Many weddings today are the result of months – if not years – of stressful planning, and lots of cold, hard cash.  And, for many couples, the much fussed over wedding will be counted among the happiest days of their lives.

Unless of course, you end up in one of those couples that eventually gets divorced.  Party officially over.

In King County, the formal finalization of a divorce is a decidedly unceremonious ceremony.  In most cases, just one of the soon-to-be-legally-split spouses shows up before an ex parte court commissioner, hands him/her the necessary paperwork, and answers a very brief set of hum-drum questions about the amount of time that has passed since the divorce was first filed, as well as the marital assets and debts, the children of the marriage (if any), and other issues that must be dealt before any divorce can be declared final.  After the testimony is given the commissioner hands back the signed final orders, and you are done – officially a single man or woman.  The whole process usually takes less than 10 minutes, and it’s far from festive.

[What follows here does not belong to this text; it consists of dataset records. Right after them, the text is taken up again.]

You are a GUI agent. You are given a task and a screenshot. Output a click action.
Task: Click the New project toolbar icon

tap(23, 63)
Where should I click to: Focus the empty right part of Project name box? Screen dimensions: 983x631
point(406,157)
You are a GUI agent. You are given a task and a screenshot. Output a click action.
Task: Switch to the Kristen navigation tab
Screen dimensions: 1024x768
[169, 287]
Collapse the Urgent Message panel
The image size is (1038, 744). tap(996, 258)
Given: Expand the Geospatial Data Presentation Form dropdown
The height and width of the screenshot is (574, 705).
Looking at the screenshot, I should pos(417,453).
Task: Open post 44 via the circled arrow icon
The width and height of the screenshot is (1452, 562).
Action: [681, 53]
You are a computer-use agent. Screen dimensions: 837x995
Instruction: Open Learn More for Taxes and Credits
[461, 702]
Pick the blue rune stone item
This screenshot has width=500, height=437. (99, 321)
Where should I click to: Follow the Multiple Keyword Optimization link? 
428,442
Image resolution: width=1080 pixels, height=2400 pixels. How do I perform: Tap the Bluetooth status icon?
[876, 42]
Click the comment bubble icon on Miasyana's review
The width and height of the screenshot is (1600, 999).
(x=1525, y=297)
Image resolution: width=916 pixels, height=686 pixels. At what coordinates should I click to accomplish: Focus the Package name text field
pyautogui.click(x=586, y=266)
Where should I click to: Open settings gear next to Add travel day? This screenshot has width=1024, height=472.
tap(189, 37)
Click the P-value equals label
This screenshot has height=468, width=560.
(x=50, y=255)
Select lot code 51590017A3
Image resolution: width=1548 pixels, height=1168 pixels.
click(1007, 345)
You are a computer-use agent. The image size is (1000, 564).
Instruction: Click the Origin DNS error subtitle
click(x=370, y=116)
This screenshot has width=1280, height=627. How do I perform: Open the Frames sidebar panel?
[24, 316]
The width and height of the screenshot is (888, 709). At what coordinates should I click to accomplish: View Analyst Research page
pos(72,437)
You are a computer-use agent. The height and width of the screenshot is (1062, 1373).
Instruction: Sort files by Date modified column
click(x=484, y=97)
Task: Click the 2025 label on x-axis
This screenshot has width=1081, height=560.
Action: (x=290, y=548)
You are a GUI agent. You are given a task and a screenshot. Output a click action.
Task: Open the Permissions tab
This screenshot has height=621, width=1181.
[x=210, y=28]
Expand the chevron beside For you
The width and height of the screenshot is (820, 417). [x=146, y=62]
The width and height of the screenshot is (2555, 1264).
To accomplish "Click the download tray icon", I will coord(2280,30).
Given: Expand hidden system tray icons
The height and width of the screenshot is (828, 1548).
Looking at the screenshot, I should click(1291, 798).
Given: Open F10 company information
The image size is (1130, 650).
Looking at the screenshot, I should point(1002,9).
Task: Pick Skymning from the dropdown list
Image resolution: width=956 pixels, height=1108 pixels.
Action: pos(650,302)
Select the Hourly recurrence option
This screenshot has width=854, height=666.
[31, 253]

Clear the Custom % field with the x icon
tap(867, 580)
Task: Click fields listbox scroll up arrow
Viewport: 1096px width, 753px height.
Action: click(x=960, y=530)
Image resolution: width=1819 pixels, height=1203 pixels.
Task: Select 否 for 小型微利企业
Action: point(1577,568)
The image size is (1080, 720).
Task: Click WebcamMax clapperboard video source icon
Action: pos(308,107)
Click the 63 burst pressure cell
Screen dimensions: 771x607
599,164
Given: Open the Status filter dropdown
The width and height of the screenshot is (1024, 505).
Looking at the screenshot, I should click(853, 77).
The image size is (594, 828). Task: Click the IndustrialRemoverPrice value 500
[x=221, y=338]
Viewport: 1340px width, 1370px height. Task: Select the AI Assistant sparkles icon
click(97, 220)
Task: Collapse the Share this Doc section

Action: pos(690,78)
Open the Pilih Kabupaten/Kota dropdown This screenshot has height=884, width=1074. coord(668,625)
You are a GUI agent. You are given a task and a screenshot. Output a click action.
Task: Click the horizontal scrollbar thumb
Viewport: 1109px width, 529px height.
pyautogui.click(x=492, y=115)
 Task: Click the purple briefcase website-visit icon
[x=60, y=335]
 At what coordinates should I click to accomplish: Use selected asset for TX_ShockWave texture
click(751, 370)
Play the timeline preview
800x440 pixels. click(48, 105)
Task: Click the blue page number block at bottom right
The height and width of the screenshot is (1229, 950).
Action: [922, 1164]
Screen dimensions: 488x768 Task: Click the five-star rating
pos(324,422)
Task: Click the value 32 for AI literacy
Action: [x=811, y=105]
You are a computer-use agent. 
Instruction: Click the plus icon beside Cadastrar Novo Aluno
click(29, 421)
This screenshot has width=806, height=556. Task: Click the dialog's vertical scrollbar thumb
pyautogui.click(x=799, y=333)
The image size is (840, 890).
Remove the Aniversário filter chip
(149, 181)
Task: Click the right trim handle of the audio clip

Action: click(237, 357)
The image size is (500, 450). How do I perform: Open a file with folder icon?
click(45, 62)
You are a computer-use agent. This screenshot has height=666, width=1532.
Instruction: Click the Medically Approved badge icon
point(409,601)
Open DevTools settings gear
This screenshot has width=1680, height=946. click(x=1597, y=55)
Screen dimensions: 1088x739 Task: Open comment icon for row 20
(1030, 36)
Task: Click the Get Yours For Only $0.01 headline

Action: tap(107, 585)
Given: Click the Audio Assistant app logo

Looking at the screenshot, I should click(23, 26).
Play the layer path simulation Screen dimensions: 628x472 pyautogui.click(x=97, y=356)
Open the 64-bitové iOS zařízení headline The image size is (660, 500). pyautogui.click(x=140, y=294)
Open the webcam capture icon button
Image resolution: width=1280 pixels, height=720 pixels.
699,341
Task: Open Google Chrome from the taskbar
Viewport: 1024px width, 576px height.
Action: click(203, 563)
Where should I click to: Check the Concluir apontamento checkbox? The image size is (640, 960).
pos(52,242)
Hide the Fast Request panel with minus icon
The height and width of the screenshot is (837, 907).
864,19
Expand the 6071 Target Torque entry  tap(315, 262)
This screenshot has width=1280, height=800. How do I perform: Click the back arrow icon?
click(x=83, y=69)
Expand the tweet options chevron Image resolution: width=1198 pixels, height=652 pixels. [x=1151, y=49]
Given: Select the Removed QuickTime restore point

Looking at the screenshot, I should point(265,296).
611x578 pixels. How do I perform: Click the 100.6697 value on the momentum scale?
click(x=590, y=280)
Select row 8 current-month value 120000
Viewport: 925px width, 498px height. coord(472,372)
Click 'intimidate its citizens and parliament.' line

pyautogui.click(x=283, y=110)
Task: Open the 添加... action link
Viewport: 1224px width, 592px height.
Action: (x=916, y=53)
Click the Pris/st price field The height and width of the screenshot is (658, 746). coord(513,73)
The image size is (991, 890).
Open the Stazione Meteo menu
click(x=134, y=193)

Unless of course, you are one of the 25 or so couples who’ve booked a “divorce ceremony” with a Japanese entrepreneur named Hiroki Terai.  For the low price of 55,000 yen (or about $600.00 US – much cheaper than the typical modern American wedding), Mr. Terai will plan and host your divorce ceremony at his “divorce mansion” in Tokyo.  Your family and friends can look on as you and your not-beloved-anymore make vows to start new and  separate lives, before smashing your wedding rings with a hammer.  Then you may all wine and dine – at separate tables, of course – in celebration of your now-severed nuptials.

Awkward much?  Well, Mr. Terai says that he sees the divorce ceremony as “a positive way to end a marriage and move on by making a vow to restart their lives in front of loved ones.”  And it appears that at least 25 ex-couples agree.  Still, we think it unlikely that you’ll find your social calendar brimming with divorce ceremonies any time soon.